Typically, the news focuses on the names of Ukrainian cities destroyed by the Russians. But villages die quietly. It happened during the Holodomor of 1932-1933. It happened in 1986, when the villages around the Chornobyl NPP were suddenly deserted. People’s animals suffer along with them. The land that used to feed half the world is covered with weeds… Words cannot describe all this pain. As you listen to the stories of the villages destroyed by the Russians, you come to understand the meaning of the term “crime against humanity.” It is a crime against life itself.
In the spring of 2022, people from small towns and rural areas of the Zaporizhzhia and Kherson regions arrived in Zaporizhzhia, following the people from Mariupol, who were almost going crazy after the horror they had experienced. Young families took their children away. At that time, our Always Together volunteer headquarters distributed clothes and products to mothers with children. We comforted hundreds of children with toys, sat next to them with books, coloring books, subconsciously trying to drive away the horrible memories by playing games.
That was when I heard: “There’ll be no more the village that there used to be… It is being uprooted…”
Nevertheless, the roots held on for a while… Older people stayed behind, often near their parents’ house, cows and chickens. “We held on to our family graves…”
In May, my mother’s milkman Yura called me from Kryvyi Rih. Previously, three times a week, neighbors and those who came to Nova Kakhovka to visit or vacation met in a queue at his marketplace. I close my eyes and see that picture, feel the taste of that milk.
…When the Russians occupied the village where Yura lived, they came to him right away: “Where’s the money?” That night, Yura gave away cows to his neighbors, got into a car with his assistant (he never had his own) and drove away.
What money? His father’s house and cows were all he had. And hands that smell of milk… Yura himself was like a milk spirit – blond, snaggle-toothed, always smiling and friendly: “Do you want morning or evening milk?”
There was also a lady named Nadiya at that market who we used to talk to about everyday things.

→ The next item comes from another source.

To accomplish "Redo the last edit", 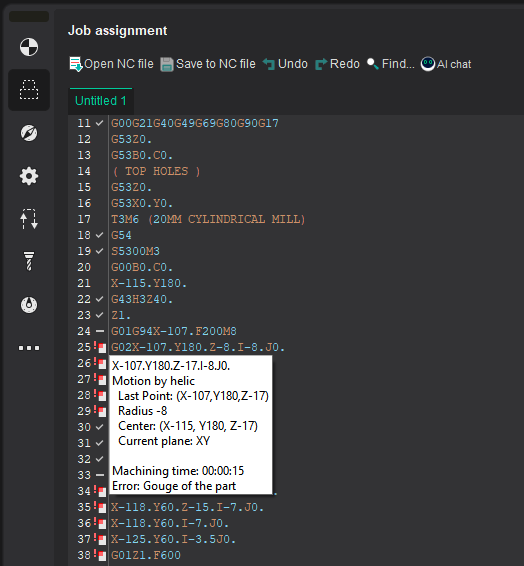I will [x=337, y=64].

“I wish I could get a dog like that,” she said, looking at a dachshund, “because cats come running from all over the village when I pour milk. I feed them, but if I had a dog, they’d sit on the fence for a while, waiting for me to pour it for them…” There’s no one to ask about Nadiya’s fate. All the people I knew who used to take milk from her died or left…
When I later talked to Olha Zastavska, head of NGO Women Farmers, I heard that about half of her colleagues remained in the occupied territory. Agriculture is a process that cannot stop overnight. There is no one to give away the cows, you can’t put a lock on a dog’s face, you can’t chase away a cat…
But the price for human loyalty is inhuman today. You go through stories like rosary beads, and each of the beads is covered in blood.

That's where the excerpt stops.